● **PROVIDED PASSAGE**:
+ + + + + + +

In addition to being a fine writer of fiction, Zora Neale Hurston was a folklorist and cultural anthropologist. About her writing, Hurston once said, “I tried…not to pander to the folks who expect a clown and a villain in every Negro. Neither did I want to pander to those “race” people among us who see nothing but perfection in all of us.” In a letter to her friend and fellow writer Fannie Hurst, Hurston wrote, “I know I cannot straighten out with a few pen-strokes what God and men took centuries to mess up. So I tried to deal with life as we actually live it–not as the sociologists imagine it.”
Hurston’s efforts were not universally appreciated by other members of the Harlem Renaissance, most notably Richard Wright. In a 1937 review for New Masses, Wright chided Hurston for not focusing on “motive fiction” or “social document fiction” and had particularly stinging things to say about her use of dialect in Their Eyes Were Watching God:
Her dialogue manages to catch the psychological movements of the Negro folk-mind in their pure simplicity, but that’s as far as it goes.

+ + + + + + +

● **REQUIRED WORK**:
1. In the passage on Zora Neale Hurston, in which publication did Richard Wright's 1937 review appear?
2. Transcribe the passage on Zora Neale Hurston word for word, everything from "Hurston’s efforts were" down to "as it goes.".
3. Write the next part of the passage on Zora Neale Hurston, picking up right after its final sentence.

● **DATA LINES**:
+ + + + + + +

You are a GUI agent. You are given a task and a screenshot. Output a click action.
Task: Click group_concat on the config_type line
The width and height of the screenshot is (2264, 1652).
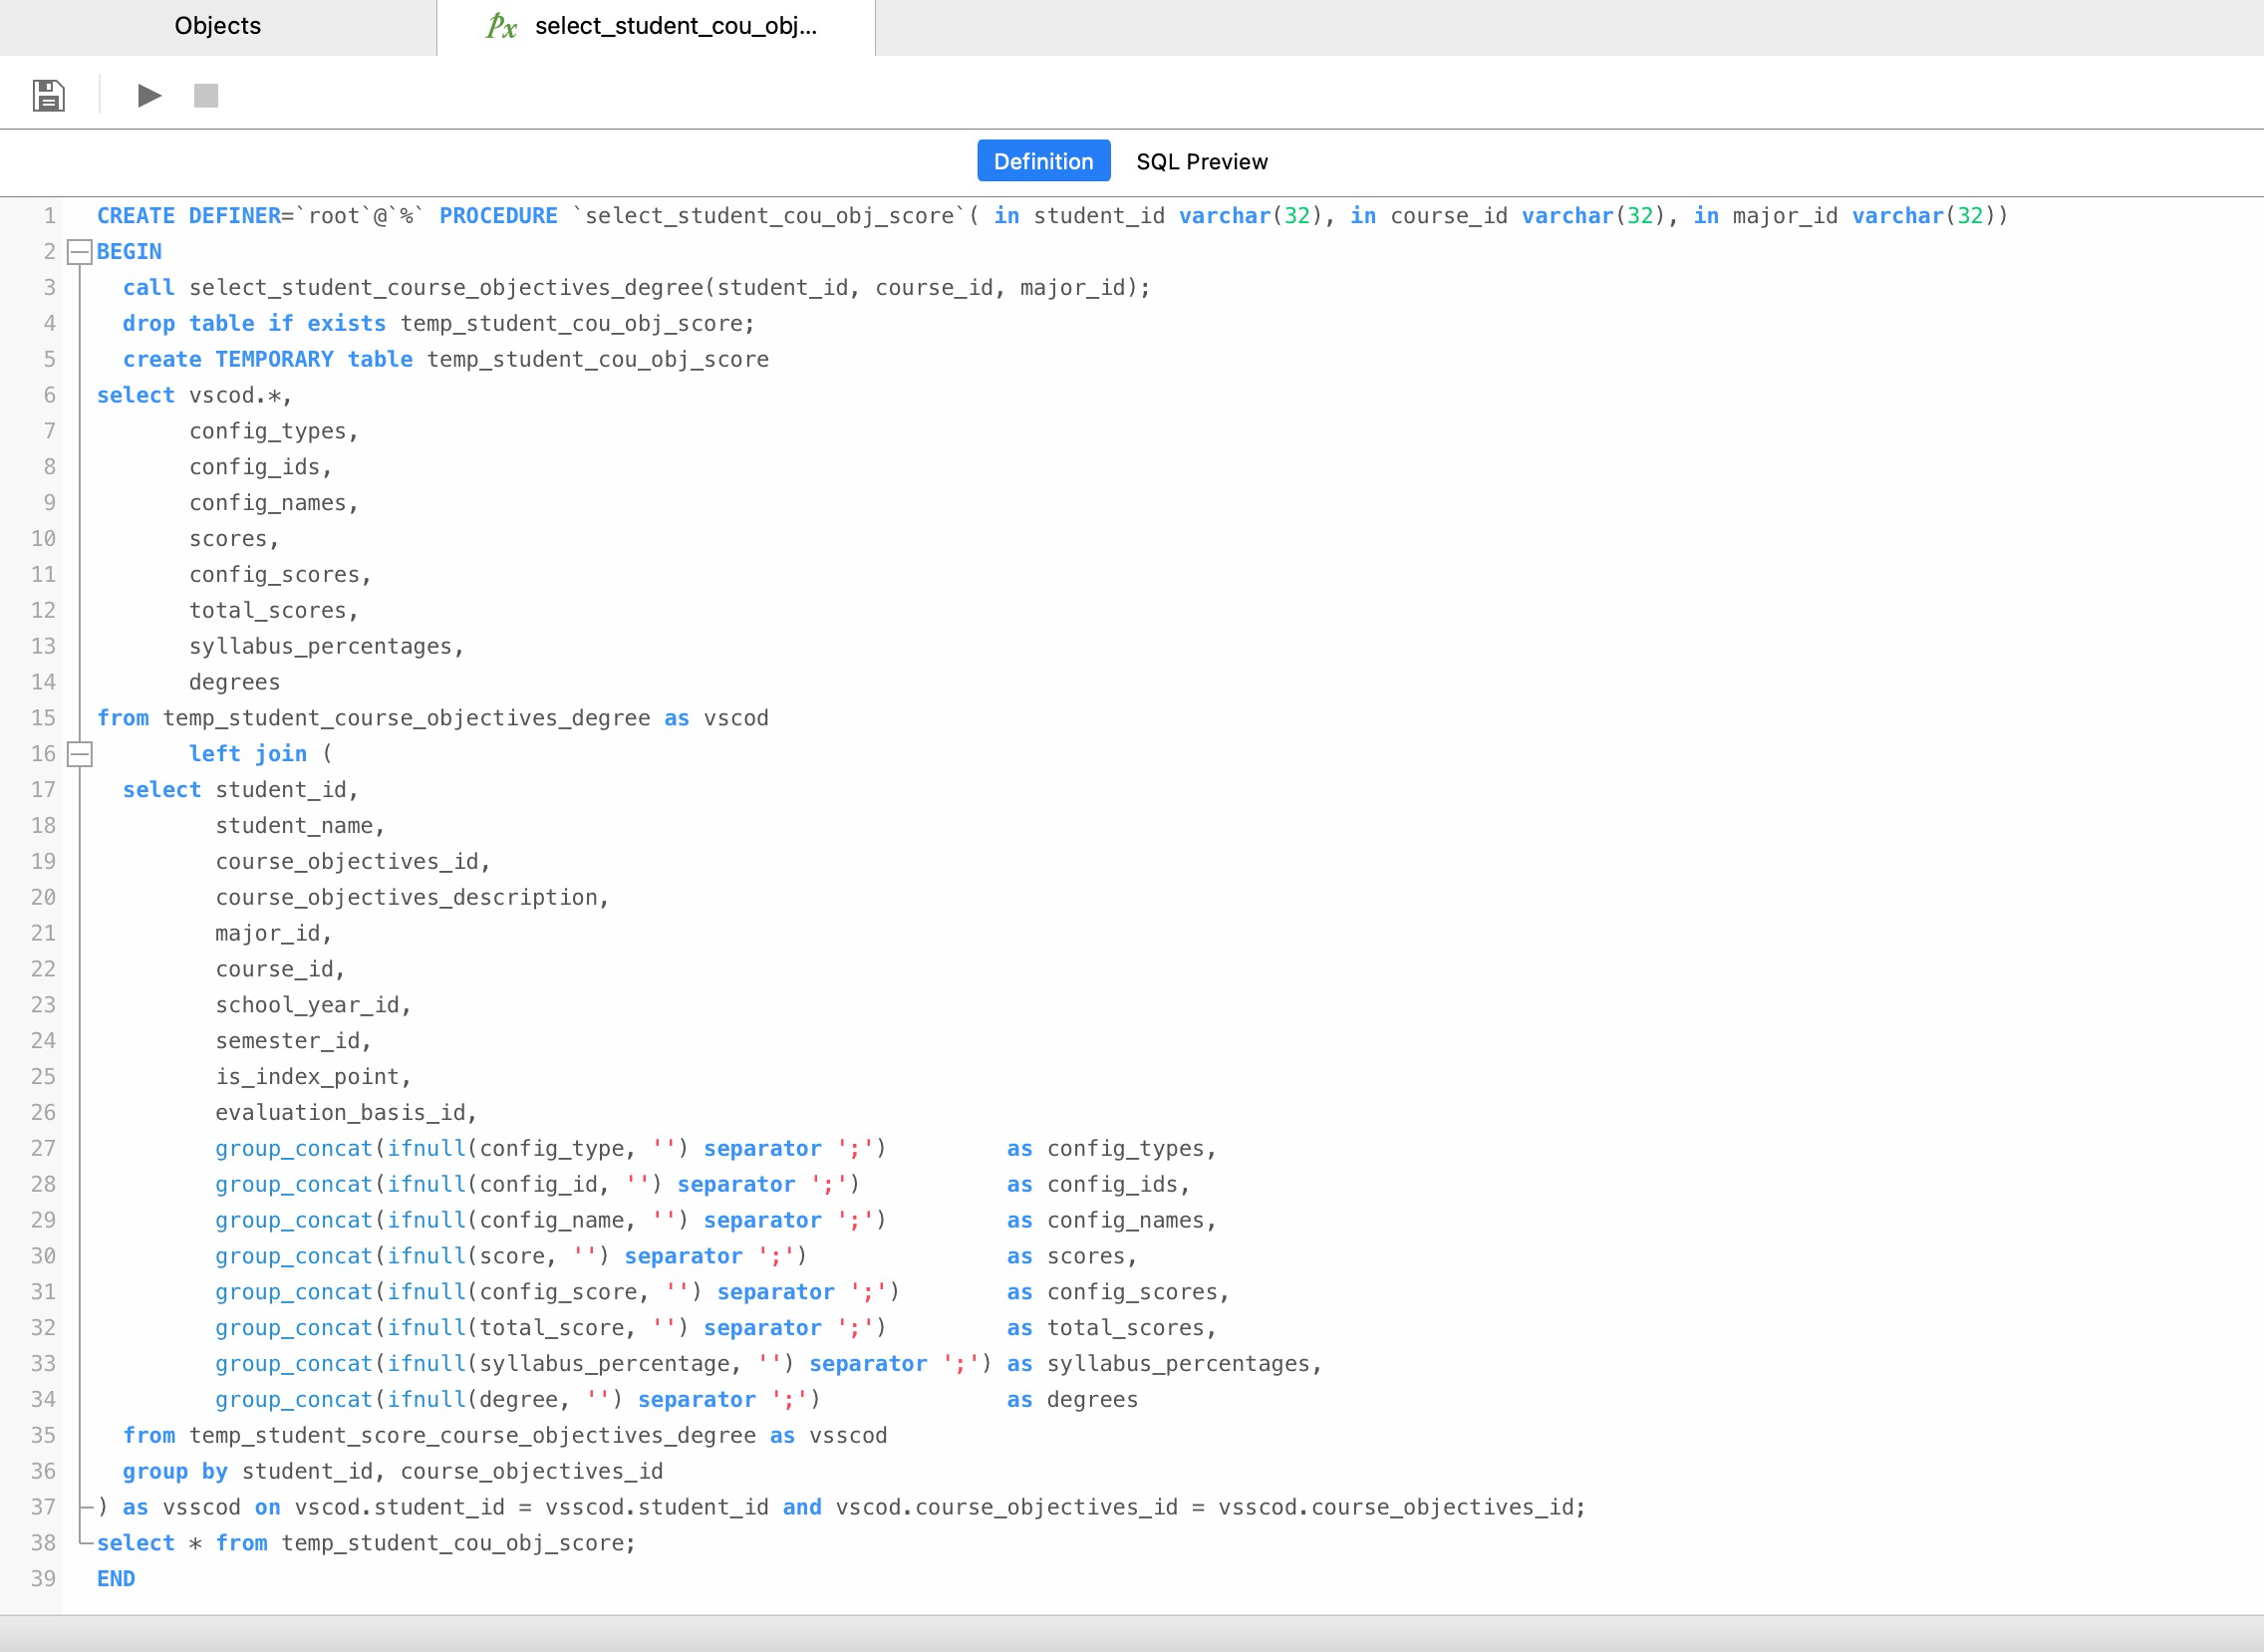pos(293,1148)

+ + + + + + +

● **FINAL RESULTS**:
1. New Masses

2.
Hurston’s efforts were not universally appreciated by other members of the Harlem Renaissance, most notably Richard Wright. In a 1937 review for New Masses, Wright chided Hurston for not focusing on “motive fiction” or “social document fiction” and had particularly stinging things to say about her use of dialect in Their Eyes Were Watching God:
Her dialogue manages to catch the psychological movements of the Negro folk-mind in their pure simplicity, but that’s as far as it goes.

3.
Miss Hurston voluntarily continues in her novel the tradition which was forced upon the Negro in the theatre, that is, the minstrel technique that makes the “white folks” laugh. Her characters eat and laugh and cry and work and kill; they swing like a pendulum eternally in that safe and narrow orbit in which America likes to see the Negro live: between laughter and tears.
Like Mark Twain before her, Hurston was exacting in her reproduction of speech patterns, both writers valuing authenticity over the preferences of the time. The following is a passage from “Characteristics of Negro Expression,” written by Hurston and published in Negro, 1934.
If we are to believe the majority of writers of Negro dialect and the burnt-cork artists, Negro speech is a weird thing, full of “ams” and “Ises.” Fortunately, we don’t have to believe them. We may go directly to the Negro and let him speak for himself.
I know that I run the risk of being damned as an infidel for declaring that nowhere can be found the Negro who asks “am it?” nor yet his brother who announces “Ise uh gwinter.” He exists only for a certain type of writers and performers.
Very few Negroes, educated or not, use a clear clipped “I.” It verges more or less upon “Ah.” I think the lip form is responsible for this to a great extent. By experiment the reader will find that a sharp “i” is very much easier with a thin taut lip than with a full soft lip. Like tightening violin strings.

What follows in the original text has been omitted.